ELP in their heyday with Keith, centre, Greg Lake, left, and Carl Palmer, right
ELP in their heyday with Keith, centre, Greg Lake, left, and Carl Palmer, right

The world of music has been paying tribute to Keith Emerson, Todmorden-born founder of progressive rock giants Emerson, Lake and Palmer, who died on March 10 at the age of 71.

Los Angeles coroner’s office ruled this week that the musician, also a founder member of 60s psychedelic rock band The Nice, had taken his own life.

Emerson, Lake and Palmer built on ground developed by The Nice to become one of the biggest bands in the world in the early 1970s, as albums like Pictures At An Exhibition, Trilogy and Brain Salad Surgery sold in their millions at a time when albums artists were in their ascendency.

World tours saw virtuoso playing and highly-developed on-stage showmanship give the band’s concerts the “wow” factor.

Keith was born in Todmorden on November 2, 1944, his family having been evacuated north during the second world war, and grew up in Worthing, Sussex.

He returned in later life to look his birthplace up, as he recounted to the Lancashire Evening Post ahead of a 2003 gig in Preston.

Calling from his home in Santa Monica, he said: “Preston? That’s near where I was born in Todmorden. I went back to Todmorden four or five years ago and went into a pub and asked where Canal Street, now demolished, was. Started a discussion that did. After a couple of hours of all the locals arguing it seemed nobody knew where it had been so I went off to the Town Hall to find out. Beautiful part of the country.”

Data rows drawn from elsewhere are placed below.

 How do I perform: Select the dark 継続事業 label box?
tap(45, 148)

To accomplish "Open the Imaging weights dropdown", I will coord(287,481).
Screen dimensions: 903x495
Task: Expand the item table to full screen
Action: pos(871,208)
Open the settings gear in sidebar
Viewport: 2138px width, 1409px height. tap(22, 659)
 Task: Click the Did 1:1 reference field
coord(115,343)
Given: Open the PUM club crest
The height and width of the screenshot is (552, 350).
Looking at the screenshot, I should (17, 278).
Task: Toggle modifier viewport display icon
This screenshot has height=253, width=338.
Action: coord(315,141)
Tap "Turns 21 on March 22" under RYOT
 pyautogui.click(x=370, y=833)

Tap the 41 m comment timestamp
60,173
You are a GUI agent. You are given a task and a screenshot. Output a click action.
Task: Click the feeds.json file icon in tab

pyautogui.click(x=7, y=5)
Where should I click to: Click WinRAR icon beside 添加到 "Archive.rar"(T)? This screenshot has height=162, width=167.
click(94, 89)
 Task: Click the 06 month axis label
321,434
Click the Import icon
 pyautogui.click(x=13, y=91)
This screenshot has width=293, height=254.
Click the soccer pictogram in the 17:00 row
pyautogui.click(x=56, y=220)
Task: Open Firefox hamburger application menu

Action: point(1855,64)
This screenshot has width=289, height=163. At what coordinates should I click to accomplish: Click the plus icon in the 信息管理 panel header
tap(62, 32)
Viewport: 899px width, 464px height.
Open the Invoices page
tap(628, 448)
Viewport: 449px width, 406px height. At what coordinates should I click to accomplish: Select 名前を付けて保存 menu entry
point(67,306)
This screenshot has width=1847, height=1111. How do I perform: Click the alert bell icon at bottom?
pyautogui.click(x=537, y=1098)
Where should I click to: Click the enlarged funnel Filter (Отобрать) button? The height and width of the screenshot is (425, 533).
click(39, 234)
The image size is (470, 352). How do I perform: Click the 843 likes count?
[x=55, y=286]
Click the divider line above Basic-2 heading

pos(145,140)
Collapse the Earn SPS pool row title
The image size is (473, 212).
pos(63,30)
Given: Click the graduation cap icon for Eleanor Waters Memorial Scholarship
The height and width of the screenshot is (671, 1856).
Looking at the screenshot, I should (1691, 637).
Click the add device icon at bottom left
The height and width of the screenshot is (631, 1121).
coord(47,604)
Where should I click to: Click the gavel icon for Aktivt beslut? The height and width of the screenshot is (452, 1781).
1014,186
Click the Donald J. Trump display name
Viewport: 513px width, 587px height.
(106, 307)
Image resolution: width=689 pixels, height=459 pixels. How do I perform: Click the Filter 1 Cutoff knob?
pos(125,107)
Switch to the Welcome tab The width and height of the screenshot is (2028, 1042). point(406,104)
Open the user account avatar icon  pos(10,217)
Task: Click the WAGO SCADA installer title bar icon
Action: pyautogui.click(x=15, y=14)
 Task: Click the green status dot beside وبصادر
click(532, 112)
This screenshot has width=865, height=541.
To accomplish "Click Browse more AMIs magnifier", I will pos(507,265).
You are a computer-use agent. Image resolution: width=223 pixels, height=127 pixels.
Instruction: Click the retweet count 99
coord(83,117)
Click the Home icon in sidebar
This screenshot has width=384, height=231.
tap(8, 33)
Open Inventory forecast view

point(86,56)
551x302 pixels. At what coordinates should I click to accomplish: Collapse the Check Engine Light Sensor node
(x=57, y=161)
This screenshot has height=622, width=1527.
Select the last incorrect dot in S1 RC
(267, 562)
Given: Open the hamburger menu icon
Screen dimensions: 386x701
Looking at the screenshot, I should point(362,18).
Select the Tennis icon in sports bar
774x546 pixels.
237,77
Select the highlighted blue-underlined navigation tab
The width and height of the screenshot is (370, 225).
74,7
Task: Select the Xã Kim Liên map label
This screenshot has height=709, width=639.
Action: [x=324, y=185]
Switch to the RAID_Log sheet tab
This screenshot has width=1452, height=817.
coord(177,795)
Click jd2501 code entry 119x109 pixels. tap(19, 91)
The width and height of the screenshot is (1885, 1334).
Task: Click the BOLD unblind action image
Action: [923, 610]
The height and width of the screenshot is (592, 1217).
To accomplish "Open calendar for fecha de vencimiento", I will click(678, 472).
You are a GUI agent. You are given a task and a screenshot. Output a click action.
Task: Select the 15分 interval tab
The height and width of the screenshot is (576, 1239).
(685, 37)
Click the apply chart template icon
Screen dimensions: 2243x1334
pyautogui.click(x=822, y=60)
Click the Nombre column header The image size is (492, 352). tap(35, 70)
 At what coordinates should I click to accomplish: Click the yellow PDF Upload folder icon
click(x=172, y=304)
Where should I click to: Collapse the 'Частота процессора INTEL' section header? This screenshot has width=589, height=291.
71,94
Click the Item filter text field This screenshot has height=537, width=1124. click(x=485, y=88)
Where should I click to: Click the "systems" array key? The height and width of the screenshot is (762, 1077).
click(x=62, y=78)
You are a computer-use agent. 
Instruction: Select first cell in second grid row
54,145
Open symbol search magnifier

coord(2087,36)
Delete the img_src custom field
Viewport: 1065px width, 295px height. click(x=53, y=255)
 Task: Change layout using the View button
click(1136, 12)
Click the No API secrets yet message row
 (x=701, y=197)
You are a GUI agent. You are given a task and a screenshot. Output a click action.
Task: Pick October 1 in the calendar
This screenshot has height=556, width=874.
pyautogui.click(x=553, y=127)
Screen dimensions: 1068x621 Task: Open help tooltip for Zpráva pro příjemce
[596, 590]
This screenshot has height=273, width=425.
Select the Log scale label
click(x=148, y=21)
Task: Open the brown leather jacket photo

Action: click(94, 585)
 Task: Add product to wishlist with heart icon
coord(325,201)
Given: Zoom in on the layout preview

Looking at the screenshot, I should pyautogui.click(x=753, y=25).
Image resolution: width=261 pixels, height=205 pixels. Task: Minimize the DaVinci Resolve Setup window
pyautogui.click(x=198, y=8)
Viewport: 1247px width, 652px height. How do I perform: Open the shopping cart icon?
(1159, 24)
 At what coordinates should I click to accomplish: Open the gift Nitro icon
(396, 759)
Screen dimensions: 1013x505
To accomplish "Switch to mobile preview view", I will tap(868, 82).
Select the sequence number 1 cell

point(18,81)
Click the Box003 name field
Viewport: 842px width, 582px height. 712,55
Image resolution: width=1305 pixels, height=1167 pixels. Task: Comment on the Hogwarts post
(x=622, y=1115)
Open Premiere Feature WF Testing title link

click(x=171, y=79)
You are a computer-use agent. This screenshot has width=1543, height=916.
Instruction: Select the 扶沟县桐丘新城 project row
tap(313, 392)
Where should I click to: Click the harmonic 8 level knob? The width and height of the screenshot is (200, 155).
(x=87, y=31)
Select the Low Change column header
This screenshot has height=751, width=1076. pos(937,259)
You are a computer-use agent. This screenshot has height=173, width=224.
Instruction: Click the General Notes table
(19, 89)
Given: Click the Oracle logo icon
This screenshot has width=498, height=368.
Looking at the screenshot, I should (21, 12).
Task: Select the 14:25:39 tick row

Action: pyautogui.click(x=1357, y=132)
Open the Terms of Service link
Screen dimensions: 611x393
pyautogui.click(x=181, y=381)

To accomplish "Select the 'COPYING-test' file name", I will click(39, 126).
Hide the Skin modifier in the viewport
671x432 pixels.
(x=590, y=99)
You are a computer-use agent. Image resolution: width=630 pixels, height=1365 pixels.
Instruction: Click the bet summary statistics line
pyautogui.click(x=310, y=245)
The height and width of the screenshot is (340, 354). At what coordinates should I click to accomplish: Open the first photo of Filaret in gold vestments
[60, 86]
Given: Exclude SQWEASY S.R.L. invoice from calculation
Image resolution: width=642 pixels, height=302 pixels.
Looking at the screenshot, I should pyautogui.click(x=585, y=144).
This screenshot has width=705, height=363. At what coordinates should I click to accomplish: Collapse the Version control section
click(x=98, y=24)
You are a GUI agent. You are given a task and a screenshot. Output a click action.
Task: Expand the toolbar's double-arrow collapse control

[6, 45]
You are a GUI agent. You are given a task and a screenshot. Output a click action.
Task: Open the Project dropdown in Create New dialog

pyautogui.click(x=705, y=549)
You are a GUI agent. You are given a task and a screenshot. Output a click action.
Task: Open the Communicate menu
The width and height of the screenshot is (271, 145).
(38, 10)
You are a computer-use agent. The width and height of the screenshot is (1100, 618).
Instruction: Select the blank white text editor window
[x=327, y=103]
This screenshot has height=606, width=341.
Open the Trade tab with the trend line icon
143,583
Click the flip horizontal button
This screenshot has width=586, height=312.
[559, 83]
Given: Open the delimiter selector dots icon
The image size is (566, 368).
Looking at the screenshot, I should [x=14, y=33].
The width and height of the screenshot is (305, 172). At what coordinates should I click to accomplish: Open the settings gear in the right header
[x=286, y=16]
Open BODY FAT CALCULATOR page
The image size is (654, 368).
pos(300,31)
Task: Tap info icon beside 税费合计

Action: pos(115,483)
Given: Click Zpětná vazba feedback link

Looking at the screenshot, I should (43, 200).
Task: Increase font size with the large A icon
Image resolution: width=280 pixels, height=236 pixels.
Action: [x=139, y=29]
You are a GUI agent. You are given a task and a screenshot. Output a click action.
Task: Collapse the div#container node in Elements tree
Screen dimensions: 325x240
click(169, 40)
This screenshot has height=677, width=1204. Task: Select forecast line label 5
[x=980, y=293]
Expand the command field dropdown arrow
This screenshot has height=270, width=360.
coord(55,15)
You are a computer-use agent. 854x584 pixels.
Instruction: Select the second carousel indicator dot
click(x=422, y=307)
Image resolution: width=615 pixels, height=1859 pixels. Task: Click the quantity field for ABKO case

Encouraged by his father Noel to play piano, and loving rock and roll, jazz and classical music, Keith wove these strands into a successful career. Showmanship like his had rarely been seen before, beginning by throwing knives into his Hammond organ and earning composer Leonard Bernstein’s displeasure by burning the Stars ‘n’ Stripes during The Nice’s brilliant deconstruction of “America” from West Side Story, which was a hit, to boot.

In ELP, pyrotechnics and even a suspended-in-the-air spinning piano were utilised, and Keith did not always escape unscathed.

But in the end it was his music that was most important, a legacy that will last each time anyone plays albums like The Nice’s Thoughts Of Emerlist Davjack or ELP’s mighty Tarkus.

He leaves his partner, Mari Kawaguchi, and his sons Aaron and Damon from his marriage to Elinor, which ended in divorce.